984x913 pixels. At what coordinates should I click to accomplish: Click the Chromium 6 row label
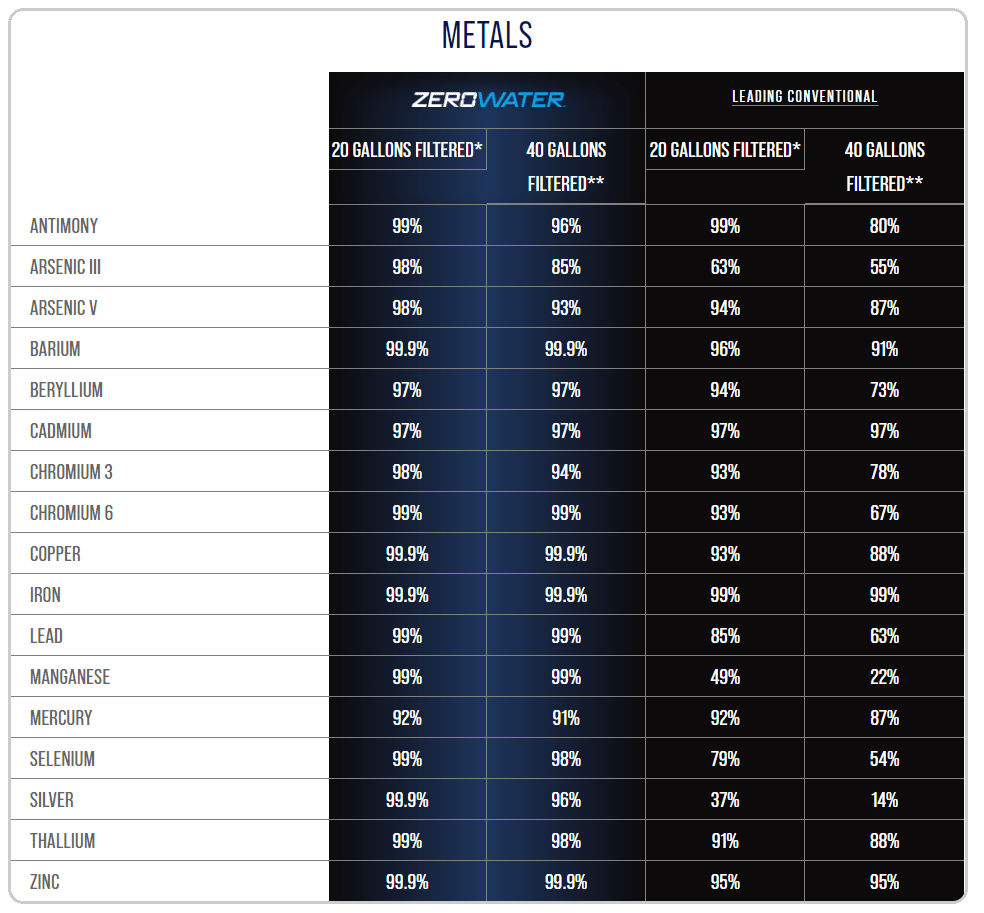point(71,513)
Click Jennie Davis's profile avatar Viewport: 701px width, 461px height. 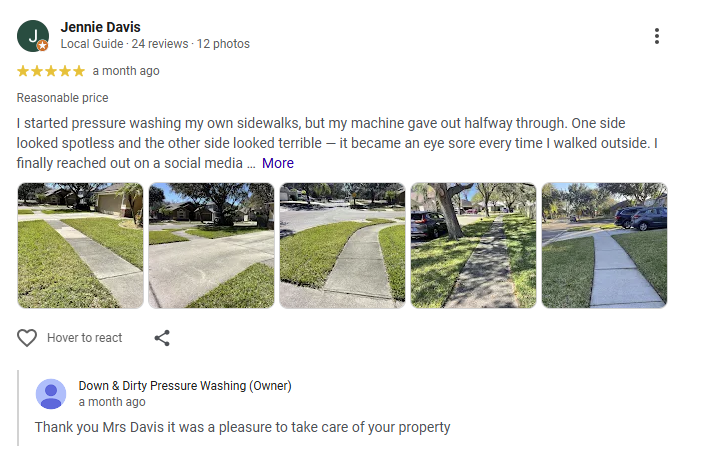32,36
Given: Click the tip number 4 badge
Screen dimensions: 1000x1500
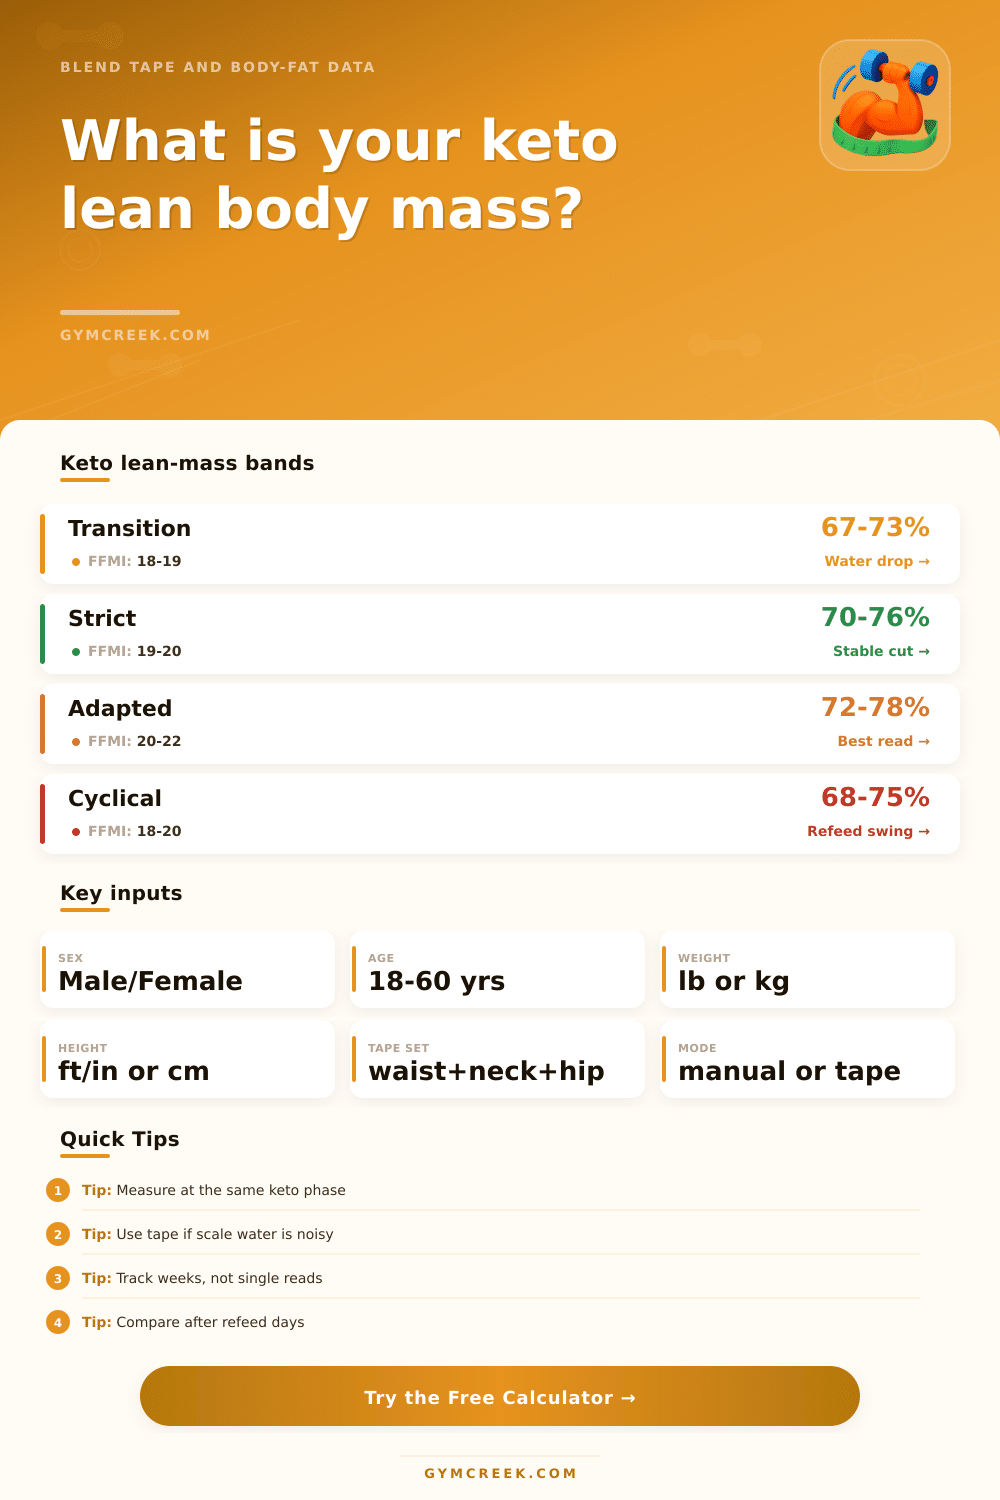Looking at the screenshot, I should coord(58,1322).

--

▸ **Brief**: Skip the pictures and copy exactly the lines from the one containing "Given: Click the tip number 4 badge" through the end of the material, both ends included.

▸ **Expected output**:
Given: Click the tip number 4 badge
Screen dimensions: 1000x1500
Looking at the screenshot, I should coord(58,1322).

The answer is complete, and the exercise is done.